Ace moment, je sens la chaleur revenir brusquement envahir mon corps, déchirant le voile de confusion qui m'enveloppe.

– Tu n’as pas le droit ! crié-je, une flamme volant dans un crépitement violent.

Seulement, mon interlocuteur n’affiche aucune once de peur. Il se contente de sourire, un rictus froid et calculateur sur ses lèvres charnues.

– Je ne fais que compléter ce que tu as commencé, Naya. Nous sommes liés. Chaque flamme que tu allumes, je l’éteins. Chaque criminel que tu poursuis, je le tue. Tu crois être libre, mais tu joues le rôle que l’on t’a assigné.

Mes mains tremblent de surcroît, et le feu menace de m’échapper de nouveau.

Non… ce n’est pas possible. Je suis celle qui décide, celle qui choisit. Je suis la justice. Or, une petite voix en moi chuchote que Caîn dit peut-être la vérité. Et si je n’étais qu’un pion ? La marionnette d'Azraël dans un jeu plus vaste que je ne le pense ?

– Qu’est-ce que tu es… réellement ? soufflé-je, tentant de maîtriser le chaos au fond de moi.

Il s'approche encore, jusqu'à être à quelques pas seulement de mon visage.

– Je suis ce que tu deviendras. Ce que ton feu finira par faire de toi. Tu crois contrôler cette puissance, mais elle te contrôle déjà. Bientôt, tu comprendras que la justice que tu poursuis n’est qu’une illusion. Nous ne sommes pas si différents, toi et moi.

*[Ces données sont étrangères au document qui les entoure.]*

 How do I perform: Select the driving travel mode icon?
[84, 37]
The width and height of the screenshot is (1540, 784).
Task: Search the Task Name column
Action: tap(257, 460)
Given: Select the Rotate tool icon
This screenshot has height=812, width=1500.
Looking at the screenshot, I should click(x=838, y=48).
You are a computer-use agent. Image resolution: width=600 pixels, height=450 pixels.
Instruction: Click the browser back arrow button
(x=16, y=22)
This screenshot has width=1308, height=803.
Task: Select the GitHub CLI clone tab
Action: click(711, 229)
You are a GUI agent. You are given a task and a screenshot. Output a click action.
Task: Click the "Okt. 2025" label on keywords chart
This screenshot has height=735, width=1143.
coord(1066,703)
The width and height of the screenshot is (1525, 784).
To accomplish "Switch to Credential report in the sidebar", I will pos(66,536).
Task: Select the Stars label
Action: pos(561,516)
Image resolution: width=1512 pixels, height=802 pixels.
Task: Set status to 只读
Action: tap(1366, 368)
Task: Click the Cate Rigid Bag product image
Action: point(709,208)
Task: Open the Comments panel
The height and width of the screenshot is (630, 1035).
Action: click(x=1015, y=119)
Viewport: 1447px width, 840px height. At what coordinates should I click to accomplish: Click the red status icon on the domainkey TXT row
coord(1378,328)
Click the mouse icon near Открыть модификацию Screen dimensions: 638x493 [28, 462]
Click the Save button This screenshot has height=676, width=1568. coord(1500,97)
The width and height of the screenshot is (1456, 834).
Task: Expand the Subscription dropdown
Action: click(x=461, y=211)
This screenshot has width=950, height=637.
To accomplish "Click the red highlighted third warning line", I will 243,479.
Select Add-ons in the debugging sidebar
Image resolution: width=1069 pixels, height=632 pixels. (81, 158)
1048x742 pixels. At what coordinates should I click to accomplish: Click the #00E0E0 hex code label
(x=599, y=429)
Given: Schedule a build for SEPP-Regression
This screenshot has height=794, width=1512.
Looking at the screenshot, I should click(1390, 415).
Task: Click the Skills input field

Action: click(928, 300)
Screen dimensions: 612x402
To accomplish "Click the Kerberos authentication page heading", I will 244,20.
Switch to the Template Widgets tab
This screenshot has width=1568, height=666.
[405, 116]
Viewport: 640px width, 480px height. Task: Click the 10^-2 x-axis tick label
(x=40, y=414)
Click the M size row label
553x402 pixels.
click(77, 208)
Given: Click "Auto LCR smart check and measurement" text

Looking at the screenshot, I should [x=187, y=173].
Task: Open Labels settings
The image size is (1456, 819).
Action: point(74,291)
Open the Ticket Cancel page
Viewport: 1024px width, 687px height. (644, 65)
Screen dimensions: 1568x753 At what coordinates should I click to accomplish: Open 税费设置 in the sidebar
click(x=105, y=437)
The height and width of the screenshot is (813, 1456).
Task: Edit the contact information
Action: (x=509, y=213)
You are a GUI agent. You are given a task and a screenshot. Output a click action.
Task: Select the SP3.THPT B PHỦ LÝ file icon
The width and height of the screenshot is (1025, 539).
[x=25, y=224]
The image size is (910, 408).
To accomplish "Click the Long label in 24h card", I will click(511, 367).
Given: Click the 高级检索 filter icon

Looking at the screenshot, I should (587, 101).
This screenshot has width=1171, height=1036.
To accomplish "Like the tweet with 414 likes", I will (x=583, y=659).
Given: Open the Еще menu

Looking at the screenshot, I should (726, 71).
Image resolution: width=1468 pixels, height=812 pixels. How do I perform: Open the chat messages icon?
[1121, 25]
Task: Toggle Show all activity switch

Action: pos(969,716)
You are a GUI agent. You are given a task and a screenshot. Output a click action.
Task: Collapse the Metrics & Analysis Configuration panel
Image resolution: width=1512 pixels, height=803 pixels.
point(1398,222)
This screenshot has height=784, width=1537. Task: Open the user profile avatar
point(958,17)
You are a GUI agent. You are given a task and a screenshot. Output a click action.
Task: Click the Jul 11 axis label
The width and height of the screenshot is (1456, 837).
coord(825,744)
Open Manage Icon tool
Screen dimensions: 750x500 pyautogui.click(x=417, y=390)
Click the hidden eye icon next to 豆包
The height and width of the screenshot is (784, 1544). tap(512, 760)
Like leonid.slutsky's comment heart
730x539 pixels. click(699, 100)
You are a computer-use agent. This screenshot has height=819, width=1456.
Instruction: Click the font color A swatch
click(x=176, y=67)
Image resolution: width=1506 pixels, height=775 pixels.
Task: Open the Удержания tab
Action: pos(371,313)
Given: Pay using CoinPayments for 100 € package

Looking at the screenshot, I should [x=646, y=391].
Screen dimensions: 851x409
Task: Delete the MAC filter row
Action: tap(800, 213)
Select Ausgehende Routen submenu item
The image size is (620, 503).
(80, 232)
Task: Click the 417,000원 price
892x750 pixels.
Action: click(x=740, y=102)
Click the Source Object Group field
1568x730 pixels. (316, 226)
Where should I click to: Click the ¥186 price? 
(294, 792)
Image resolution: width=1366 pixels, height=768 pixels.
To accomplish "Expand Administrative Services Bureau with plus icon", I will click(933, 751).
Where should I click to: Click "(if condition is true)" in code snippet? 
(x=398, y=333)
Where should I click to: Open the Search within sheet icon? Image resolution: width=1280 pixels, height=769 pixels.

Je n'y comprends rien, comme si ses paroles avaient un autre sens, un sous-entendu. Comme s'il fallait que je lise entre les lignes.

À ces mots, il disparaît dans l'obscurité, ne laissant derrière lui que le silence et mes doutes, toujours plus brûlants que les flammes que je tente de maîtriser.